ClosedResearch Grant

Funding for Development of Data Corpora for AI

Funded by:

German Research Foundation (DFG)

Grant Amount

EUR: 400,000Research Grant Per Project

EUR: 8,000,000Total Funding Available

Deadline

Jul 29, 2025

Expired

Est. Awards

20 Grants

Subjects

Computer ScienceSocial Sciences

Description

The DFG (German Research Foundation) is offering funding to support the development of data corpora for training artificial intelligence (AI). This initiative addresses the research community's needs, focusing on preparing and providing data as a foundation for AI advancement in research.

Objectives and Scope

The primary objective is to support the establishment of high-quality, extensive data corpora. These corpora should serve as a robust foundation for the development and application of AI methods in research. The aim is to enable research beyond individual projects and improve the provision of scientific information.

The scope of funding includes the compilation and extension of data corpora for AI. Projects may also focus on the conception of selection and quality criteria, and the implementation of quality assurance measures. Additionally, the reuse, adaptation, and application of data cleansing, aggregation, annotation, curation, and harmonisation procedures are within the scope.

Funded projects should ensure the compiled or extended data corpus is accessible through existing scientific information infrastructures. This includes adhering to established principles and standards like FAIR and CARE, and utilizing the National Research Data Infrastructure (NFDI).

Proposal Requirements

Proposals must be submitted in English to facilitate international review. The structure must follow the guidelines in the Proposal Preparation Instructions – Project Proposals in the Area of Scientific Library Services and Information Systems (DFG form 12.01). Applicants should also consult the Guidelines and Supplementary Instructions (DFG form 12.14).

The project description should detail how the planned corpus will support AI development and application. It should also demonstrate the need for the proposed corpus, illustrating use cases that will be enabled through the data. A clear explanation of the corpus composition and justification for data selection is required.
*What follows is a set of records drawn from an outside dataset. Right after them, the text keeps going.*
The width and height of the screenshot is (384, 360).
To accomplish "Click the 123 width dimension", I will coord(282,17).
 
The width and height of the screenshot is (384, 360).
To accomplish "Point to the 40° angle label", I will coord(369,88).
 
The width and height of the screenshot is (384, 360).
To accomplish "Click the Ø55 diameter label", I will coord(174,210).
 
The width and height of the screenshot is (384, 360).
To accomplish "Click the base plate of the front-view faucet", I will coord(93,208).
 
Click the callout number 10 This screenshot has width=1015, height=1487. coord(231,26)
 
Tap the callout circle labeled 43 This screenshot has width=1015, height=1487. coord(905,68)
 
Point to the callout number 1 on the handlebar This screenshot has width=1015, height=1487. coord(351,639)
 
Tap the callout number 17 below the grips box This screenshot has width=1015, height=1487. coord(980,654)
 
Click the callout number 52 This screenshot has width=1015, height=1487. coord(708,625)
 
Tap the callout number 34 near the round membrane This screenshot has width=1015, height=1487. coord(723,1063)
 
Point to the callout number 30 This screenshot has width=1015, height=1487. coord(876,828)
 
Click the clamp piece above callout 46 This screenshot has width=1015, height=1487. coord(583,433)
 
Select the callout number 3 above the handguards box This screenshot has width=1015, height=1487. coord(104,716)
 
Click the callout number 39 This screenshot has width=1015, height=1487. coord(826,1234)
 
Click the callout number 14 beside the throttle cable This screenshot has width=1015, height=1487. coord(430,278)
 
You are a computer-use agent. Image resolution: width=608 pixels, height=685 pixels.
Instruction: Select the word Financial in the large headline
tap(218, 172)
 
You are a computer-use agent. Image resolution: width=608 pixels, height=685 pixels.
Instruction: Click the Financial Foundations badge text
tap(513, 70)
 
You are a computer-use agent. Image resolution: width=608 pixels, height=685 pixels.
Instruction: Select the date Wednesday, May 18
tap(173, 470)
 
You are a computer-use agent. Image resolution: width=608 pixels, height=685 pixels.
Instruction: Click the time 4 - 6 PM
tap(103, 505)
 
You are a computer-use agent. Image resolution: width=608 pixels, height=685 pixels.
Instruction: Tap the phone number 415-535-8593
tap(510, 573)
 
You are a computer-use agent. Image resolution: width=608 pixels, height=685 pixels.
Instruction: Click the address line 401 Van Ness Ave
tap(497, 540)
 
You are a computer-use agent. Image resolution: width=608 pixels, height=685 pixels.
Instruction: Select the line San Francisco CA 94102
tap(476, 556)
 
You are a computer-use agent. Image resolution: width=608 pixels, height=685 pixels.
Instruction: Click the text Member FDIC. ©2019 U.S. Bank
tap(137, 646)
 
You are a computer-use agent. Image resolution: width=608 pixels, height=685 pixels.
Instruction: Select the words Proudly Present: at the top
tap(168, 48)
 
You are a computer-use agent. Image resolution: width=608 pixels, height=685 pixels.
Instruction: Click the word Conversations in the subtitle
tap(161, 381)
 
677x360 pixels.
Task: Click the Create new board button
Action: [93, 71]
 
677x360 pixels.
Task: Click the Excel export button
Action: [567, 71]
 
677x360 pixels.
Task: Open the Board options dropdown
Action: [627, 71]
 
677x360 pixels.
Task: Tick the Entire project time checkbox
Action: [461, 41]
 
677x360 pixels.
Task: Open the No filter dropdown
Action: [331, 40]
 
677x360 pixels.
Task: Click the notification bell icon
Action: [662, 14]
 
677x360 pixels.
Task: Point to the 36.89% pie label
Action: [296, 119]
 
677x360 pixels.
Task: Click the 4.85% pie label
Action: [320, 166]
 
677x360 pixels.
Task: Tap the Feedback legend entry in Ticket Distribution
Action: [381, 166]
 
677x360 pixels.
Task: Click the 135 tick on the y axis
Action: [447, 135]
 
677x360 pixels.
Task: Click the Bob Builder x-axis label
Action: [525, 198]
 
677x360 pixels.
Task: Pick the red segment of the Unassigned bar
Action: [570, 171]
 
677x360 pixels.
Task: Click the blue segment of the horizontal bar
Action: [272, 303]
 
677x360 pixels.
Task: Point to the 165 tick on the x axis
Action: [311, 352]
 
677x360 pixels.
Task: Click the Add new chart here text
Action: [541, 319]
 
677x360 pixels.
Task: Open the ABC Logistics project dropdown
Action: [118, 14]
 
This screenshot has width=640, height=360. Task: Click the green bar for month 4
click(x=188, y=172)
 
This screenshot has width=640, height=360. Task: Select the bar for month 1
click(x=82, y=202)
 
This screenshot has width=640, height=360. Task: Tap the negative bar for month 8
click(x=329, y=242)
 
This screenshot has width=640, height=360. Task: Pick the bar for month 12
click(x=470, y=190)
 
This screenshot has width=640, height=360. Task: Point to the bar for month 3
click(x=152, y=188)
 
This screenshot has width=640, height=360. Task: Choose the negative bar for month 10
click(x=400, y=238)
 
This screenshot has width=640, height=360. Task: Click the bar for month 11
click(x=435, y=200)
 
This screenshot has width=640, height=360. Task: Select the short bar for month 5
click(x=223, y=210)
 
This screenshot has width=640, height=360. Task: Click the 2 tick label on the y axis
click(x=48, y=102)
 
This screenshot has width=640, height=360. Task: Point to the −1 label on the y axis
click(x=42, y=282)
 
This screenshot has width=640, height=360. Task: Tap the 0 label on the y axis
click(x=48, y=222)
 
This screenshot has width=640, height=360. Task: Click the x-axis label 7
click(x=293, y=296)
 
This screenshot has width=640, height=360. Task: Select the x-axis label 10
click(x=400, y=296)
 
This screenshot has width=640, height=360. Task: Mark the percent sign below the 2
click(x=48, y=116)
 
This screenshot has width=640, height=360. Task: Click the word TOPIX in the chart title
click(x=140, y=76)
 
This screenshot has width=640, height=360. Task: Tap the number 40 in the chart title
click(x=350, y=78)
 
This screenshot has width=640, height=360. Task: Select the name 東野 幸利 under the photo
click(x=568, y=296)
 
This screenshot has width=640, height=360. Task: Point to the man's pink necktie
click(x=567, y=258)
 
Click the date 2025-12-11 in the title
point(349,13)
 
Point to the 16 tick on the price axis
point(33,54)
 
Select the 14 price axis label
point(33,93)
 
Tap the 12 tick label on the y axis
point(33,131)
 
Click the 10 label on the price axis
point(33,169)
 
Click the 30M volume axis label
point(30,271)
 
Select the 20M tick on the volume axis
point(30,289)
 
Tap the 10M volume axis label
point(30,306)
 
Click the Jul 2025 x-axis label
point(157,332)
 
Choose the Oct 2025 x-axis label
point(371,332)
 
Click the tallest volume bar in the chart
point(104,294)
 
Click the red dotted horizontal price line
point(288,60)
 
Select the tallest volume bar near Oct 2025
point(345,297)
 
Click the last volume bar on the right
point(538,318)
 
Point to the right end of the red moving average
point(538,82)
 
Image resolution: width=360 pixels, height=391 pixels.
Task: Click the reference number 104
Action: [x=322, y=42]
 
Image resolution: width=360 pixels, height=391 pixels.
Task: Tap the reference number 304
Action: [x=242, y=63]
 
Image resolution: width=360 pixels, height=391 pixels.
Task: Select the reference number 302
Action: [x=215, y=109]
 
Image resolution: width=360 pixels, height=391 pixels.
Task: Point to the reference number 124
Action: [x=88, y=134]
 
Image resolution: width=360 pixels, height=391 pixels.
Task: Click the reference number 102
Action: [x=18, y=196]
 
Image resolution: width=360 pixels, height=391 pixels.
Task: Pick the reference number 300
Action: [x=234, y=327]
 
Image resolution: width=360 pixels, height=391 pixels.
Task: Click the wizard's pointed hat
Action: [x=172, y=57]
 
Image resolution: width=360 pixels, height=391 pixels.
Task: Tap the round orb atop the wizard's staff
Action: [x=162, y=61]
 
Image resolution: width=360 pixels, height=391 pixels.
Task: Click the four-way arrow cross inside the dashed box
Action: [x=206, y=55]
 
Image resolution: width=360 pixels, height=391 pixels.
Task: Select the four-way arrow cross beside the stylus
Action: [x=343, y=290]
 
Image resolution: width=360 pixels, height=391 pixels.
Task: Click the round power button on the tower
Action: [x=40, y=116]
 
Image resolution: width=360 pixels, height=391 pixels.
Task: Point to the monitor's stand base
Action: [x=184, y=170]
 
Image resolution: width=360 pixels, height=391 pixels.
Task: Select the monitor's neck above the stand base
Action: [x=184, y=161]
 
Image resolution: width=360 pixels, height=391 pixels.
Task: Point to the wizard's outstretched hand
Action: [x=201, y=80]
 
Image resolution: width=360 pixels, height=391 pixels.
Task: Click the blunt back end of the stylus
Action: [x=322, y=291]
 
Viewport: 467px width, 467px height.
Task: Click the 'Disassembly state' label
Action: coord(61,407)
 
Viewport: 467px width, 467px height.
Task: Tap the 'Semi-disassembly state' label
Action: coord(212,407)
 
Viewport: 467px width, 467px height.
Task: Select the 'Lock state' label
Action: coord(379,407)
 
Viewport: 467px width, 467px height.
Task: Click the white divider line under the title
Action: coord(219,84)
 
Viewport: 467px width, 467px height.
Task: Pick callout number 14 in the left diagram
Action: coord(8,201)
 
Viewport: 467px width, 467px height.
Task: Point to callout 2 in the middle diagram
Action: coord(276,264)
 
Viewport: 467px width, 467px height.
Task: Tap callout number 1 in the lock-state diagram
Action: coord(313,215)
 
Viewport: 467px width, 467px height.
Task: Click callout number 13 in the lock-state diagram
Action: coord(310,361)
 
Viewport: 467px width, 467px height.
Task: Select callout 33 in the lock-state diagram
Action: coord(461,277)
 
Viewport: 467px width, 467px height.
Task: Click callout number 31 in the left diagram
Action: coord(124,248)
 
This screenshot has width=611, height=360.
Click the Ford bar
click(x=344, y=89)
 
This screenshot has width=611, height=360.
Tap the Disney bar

Applicants must outline the criteria for assessing data quality, aligning with accepted standards and FAIR/CARE principles. The proposal should specify the desired data quality and format, detailing the methods to achieve the targeted standard. Long-term accessibility and curation plans for the corpus are essential.

Funding Details

Applicants can request funding for staff, direct project costs, and project-specific workshops. The maximum funding available is €400,000 per project. Funding for investments is not available. The total funding available under this call is up to €8 million.

Projects can run for a maximum duration of two years. The compiled data corpus must be published under a license that allows free use for research purposes. Availability and access to the corpus should be as open as possible for scientific users.

Key interim results should be published after the first year. The data corpus must be made findable in disciplinary and cross-disciplinary directories. The corpus should be documented according to recognised quality standards. Applicants must confirm that no duplicate funding is involved.

Important Dates and Submission

The proposal submission deadline is 30 July 2025. Submission is exclusively via the elan portal. If you are a first-time applicant, registration in the elan portal is required by 23 July 2025.

An informal letter of intent is requested by 28 May 2025. All selected project owners will be required to attend a joint kick-off workshop in the first half of 2026.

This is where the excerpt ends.